Peccato che proprio all’apertura di questi stati generali, arrivasse anche la notizia che il Sottosegretario alla Salute, fosse indagato con l’accusa di induzione indebita nell’ambito dell’inchiesta sul petrolio in Basilicata.

Il sottosegretario del governo Renzi è infatti indagato nell’inchiesta della procura di Potenza su Tempa Rossa. A darne notizia è stata per prima Repubblica in un articolo a firma di Leo Amato precisando che il politico è indagato assieme alla segretaria Mariachiara Montemurro, consigliere comunale del Pd di Gallicchio (Potenza), per un presunto scambio di “favori” con l’ex sindaco di Corleto Perticara (Potenza), Rosaria Vicino (Pd).

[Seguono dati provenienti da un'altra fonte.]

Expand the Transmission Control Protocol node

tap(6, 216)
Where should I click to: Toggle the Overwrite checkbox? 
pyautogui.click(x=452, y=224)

Insomma, gira un’aria un po’ tesa tra i piani del ministero, anche perché non è la prima volta che sul benessere animale c’è qualche inciampo (http://www.lindipendenzanuova.com/task-force-canili-lager-che-fine-ha-fatto-interrogazione-a-ministro-salute/).

Per non dire del ruolo della responsabile dell’Unità operativa, sui cui reali poteri operativi le domande si sprecano da mesi.

 http://www.lindipendenzanuova.com/rimossa-matassa-la-veterinaria-coraggiosa-del-ministero-della-salute-al-suo-posto-un-indagato-per-i-vaccini-sullaviaria/

Tranne poi leggere dal ministero una velina di smentita.  http://www.lindipendenzanuova.com/il-ministero-smentisce-matassa-ancora-capo-della-task-force-torna-tutto/.

Persino un’interrogazione parlamentare, un’altra, ne aveva chiesto conto (presentata il 4 maggio 2015 e depositata nei giorni precedenti a firma dei deputati DE PETRIS, AMATI, CIRINNA’).

Adesso, mentre il ministero celebra in via Ribotta le proprie eccellenze sul benessere animale col suo vertice indagato, un altro dirigente già interessato dal’inchiesta sull’aviaria, restano sul campo nomi eccellenti. Ma De Filippo, sottosegretario indagato, e Rosalba Matassa, formalmente a capo della task force, funzionario oramai fantasma a leggere gli atti parlamentari, senza che ne comprendiamo ragione, che cos’hanno in comune? Uno, secondo i magistrati, avrebbe segnalato anche qualcosa di diverso dai canili lager. La Matassa, solo quelli.